Creating Anime Characters with Generative Adversarial Networks

University of Toronto Machine Intelligence Team

9 min readOct 19, 2021

Written by Charles Yuan. A review of the paper titled “Towards the Automatic Anime Characters Creation with Generative Adversarial Networks”.

Introduction

Being an engineering student has its ups and downs. On the one hand, it brings prestige, a likelier chance at financial security, a chance to help the world, and sets you up for a fulfilling career in the future. In fact, many of the top executives at tech companies studied engineering: Lisa Su (electrical engineering), Tim Cook (industrial engineering), Sundar Pichai (metallurgical engineering), just to name a few [1]. Perhaps it’s because engineers are trained to be detail-oriented, analytical, and problem-solvers, or it may be pure coincidence. However, the amount of time you have to dedicate towards studying and classes leaves little time for other activities, the most important of which is watching anime. At the end of the day, is that not the true sacrifice?

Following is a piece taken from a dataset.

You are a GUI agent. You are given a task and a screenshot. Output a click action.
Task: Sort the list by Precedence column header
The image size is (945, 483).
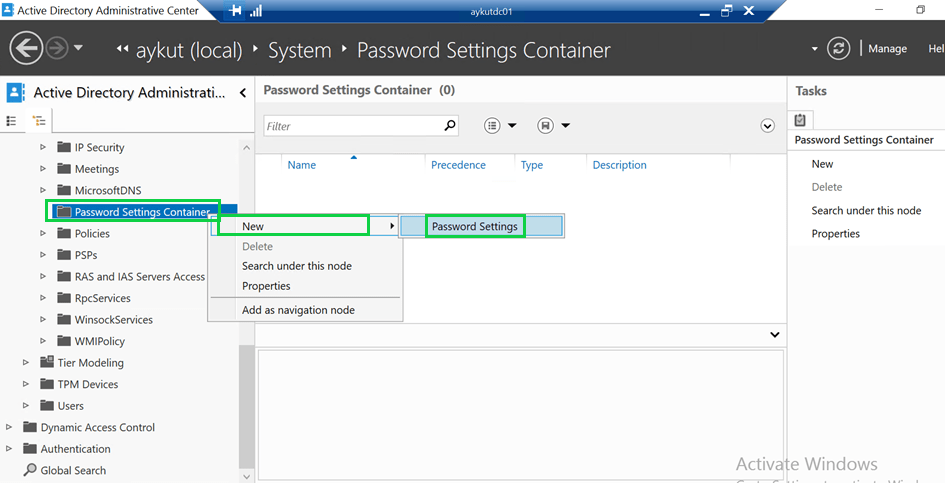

If you are anything like me, you prefer displaying your favourite anime characters as profile pictures on every platform, whether it’s Discord, Instagram, Youtube, Twitch, or Zoom. But eventually, the rate at which you change profile pictures cannot keep up with your slow pace of digesting new anime. To put it simply, what happens if you run out of pictures of waifus? That is where the task of automatic anime character creation comes in, and if you’re at all familiar with the task of image generation, you’ll probably have heard of the term “GAN” before.

***Figures 1, 2, 3:*** *Some of my favourite anime profile pictures. From left to right,* *Suu Komura (The Isolator)*, *Kyouko Hori (Horimiya)*, *Yukino Yukinoshita (Oregairu)*.

Generative Adversarial Networks

A generative adversarial network, or GAN, is a deep generative model proposed by Ian Goodfellow back in 2014. Essentially, the original paper detailed training two neural networks in a zero-sum game, in which they both compete against one another to achieve better results [4]. One of the networks is the generator, which produces synthetic data (often images) based on the training samples that it sees, along with a noise source to ensure it does not directly copy the data distribution that it was trained on. The goal of the generator is to produce synthetic data that is convincing enough to deceive the discriminator into thinking it’s real. Subsequently, the other network is the discriminator, which essentially outputs a scalar probability indicating the likelihood that the image it sees is fake. For those that are familiar with basic deep learning models, the discriminator is essentially a classifier, but instead of being trained on the input data directly, it’s exposed to a combination of both the generated images and the originals. Simple enough, right? Now all we have to do is apply this type of model to the proper dataset, and we can start generating waifu pictures! Or is it that simple?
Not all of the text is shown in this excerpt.